Transcript: How to Stop Fueling Anxiety with Dina Cataldo
Hello there. How are you doing today?
Let's talk about anxiety, my friend. If you're anything like me, anxiety comes to visit every so often. This is normal. But what we can control is how long and intensely we feel it. What I didn't know for a long time, and what you may not know, is that our unintentional thoughts and behaviors can fuel anxiety.
In this episode, I want to help you not only bring awareness to where you may be fueling your anxiety but how to stop fueling it and take care of yourself.
Anxiety itself isn't a problem once you learn how to handle it, but what can be a problem is how it inhibits our performance. That means we may find ourselves procrastinating on going after our goals or doing a LOT of work but not necessarily the most important work that needs to get prioritized.
Before I go any further, a disclaimer: this episode is designed for high functioning lawyers who may feel anxiety throughout the day while you're working, but you are getting things done. If you have anxiety that keeps you in bed and interferes with relationships talk to a medical professional.
But even if you take medications for anxiety, try what is in this episode and see if it doesn't work to help you feel better. I'm betting it will.
Most people are incredibly kind to others and neglect themselves. When a friend is in pain or discomfort, we'll reach out, ask them how they're doing, and ask them if they need anything.
If you're honest with yourself, do you do that for yourself?
Nothing changed for myself until I started being a better friend to myself, and I'll share with you how to do that.
Before diving in, I want to invite you to download my Calendar Masterclass for Lawyers. Anxiety is something that impacts how we show up for ourselves every single day. If we want to change that, this Masterclass is the perfect way to get started. You'll learn how to make the most impactful decisions for your practice and any other goals you have, then make that work in a calendar. I'll show you exactly how to get started.
You can download the Masterclass at dinacataldo.com/calendarmasterclass
As I was prepping this episode, I thought about my own experience with anxiety, so I want to share that with you first, so you have some context.
I didn't know I was feeling constant anxiety until I was 3 years into being a criminal prosecutor at 30 years old and I was undergoing chemotherapy for breast cancer.

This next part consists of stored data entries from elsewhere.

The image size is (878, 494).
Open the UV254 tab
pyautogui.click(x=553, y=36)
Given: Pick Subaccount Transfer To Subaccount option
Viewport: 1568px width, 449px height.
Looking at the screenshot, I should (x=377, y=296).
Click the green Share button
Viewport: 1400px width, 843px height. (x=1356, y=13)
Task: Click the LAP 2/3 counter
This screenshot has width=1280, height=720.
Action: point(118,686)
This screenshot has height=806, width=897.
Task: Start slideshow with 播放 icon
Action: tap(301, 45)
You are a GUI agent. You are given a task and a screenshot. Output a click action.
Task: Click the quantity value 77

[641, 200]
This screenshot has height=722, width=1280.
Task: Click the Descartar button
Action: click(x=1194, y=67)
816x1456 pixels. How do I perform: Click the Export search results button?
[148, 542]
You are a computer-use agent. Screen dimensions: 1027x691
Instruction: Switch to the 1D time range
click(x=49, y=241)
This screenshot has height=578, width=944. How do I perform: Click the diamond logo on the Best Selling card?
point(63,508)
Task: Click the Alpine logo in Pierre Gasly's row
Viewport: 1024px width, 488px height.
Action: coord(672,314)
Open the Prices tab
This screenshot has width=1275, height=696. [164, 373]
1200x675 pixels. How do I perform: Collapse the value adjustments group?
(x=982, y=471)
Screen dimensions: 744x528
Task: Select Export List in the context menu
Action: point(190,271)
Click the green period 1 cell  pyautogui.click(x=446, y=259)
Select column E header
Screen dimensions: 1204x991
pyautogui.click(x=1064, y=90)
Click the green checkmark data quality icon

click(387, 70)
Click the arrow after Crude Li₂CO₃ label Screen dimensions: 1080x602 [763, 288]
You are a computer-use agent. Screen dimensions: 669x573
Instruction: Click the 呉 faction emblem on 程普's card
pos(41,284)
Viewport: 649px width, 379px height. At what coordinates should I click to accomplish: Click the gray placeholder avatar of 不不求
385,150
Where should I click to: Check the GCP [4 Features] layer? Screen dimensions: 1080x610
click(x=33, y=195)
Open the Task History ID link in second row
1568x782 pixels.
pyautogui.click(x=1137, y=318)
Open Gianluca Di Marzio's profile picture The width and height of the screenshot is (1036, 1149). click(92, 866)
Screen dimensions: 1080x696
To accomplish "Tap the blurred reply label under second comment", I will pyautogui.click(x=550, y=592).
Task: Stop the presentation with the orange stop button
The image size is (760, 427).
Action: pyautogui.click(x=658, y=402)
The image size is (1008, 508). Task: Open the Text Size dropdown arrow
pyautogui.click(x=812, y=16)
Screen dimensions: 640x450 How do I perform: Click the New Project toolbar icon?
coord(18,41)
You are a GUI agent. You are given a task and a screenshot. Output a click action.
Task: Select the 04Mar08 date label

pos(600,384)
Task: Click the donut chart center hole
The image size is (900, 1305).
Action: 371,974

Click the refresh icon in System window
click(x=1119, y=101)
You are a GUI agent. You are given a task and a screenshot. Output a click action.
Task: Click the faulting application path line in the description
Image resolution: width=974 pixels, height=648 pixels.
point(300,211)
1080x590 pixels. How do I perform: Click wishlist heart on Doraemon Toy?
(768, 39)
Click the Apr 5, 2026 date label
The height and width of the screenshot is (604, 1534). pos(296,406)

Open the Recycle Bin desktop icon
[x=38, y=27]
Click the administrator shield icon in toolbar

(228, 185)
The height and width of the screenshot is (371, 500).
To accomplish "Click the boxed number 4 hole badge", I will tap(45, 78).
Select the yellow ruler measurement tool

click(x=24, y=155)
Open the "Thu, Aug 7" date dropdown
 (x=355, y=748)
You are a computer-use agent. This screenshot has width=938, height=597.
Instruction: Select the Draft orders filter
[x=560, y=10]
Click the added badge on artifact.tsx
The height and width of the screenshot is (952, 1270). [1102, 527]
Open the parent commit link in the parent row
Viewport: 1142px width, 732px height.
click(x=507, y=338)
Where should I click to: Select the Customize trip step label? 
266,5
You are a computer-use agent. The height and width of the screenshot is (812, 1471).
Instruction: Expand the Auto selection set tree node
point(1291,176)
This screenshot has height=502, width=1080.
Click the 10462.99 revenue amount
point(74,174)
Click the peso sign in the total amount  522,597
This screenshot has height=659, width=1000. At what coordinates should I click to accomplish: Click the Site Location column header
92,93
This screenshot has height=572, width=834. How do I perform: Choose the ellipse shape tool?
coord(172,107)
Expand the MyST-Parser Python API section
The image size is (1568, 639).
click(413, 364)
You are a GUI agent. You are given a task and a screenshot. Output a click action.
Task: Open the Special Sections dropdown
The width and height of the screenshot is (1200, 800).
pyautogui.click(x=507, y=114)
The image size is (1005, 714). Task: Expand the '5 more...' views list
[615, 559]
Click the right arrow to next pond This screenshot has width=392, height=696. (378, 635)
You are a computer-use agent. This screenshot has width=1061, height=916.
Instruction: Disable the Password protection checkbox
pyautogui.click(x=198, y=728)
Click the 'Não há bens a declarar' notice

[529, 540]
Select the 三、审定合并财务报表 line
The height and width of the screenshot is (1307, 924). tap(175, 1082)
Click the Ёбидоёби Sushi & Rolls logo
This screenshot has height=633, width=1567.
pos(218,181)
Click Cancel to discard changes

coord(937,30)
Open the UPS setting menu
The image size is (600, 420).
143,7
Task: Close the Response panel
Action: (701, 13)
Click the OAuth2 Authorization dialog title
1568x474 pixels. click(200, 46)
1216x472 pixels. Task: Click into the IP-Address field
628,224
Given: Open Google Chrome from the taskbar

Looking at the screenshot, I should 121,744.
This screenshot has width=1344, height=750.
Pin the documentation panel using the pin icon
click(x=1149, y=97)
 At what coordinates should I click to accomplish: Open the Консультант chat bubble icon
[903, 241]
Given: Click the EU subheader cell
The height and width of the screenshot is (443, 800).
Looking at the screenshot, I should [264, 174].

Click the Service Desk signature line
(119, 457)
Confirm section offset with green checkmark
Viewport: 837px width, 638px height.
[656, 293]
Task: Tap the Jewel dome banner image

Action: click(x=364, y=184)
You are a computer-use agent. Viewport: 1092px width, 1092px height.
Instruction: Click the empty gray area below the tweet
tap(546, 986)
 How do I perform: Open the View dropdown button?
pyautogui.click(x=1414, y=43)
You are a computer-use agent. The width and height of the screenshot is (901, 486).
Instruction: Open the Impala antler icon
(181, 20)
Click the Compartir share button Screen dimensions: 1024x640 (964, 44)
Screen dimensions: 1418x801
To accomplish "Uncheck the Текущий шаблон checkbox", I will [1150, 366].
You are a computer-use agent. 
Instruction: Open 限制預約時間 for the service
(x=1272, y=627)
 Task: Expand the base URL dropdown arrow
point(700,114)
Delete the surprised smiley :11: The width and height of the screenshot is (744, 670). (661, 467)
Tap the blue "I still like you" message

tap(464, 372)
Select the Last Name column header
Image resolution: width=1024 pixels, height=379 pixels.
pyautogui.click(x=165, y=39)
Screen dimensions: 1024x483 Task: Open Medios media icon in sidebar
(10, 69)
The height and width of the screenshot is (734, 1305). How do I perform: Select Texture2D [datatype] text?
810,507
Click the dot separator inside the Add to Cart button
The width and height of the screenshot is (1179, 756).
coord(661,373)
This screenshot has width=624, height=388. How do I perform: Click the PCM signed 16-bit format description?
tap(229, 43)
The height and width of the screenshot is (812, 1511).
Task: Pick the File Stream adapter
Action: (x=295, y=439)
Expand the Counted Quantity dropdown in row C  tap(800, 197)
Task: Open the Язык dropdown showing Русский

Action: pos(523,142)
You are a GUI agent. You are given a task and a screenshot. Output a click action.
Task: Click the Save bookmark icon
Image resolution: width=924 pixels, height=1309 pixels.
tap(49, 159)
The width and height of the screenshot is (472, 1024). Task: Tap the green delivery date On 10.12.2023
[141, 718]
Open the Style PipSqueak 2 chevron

You may have heard me say before on the podcast that when I felt that chemo was a vacation, I knew there was something wrong.
Before chemo, I was in a constant state of high emotion, and I didn't realize it because I wasn't connected to the feelings in my body. I treated myself as a robot that should be able to get work done all the time.
As I grew the skillsets and mindset I needed, I could feel anxiety, name it, and diffuse it just like you can diffuse a time bomb.
Working with lawyers in my coaching practice, the feeling of anxiety is prevalent, and they all have something in common with my experience: an intense desire to succeed no matter what.
Each of us have a different measuring stick for success, but the ones who have anxiety prevalent in their lives use external measures for success: accolades, approval, money.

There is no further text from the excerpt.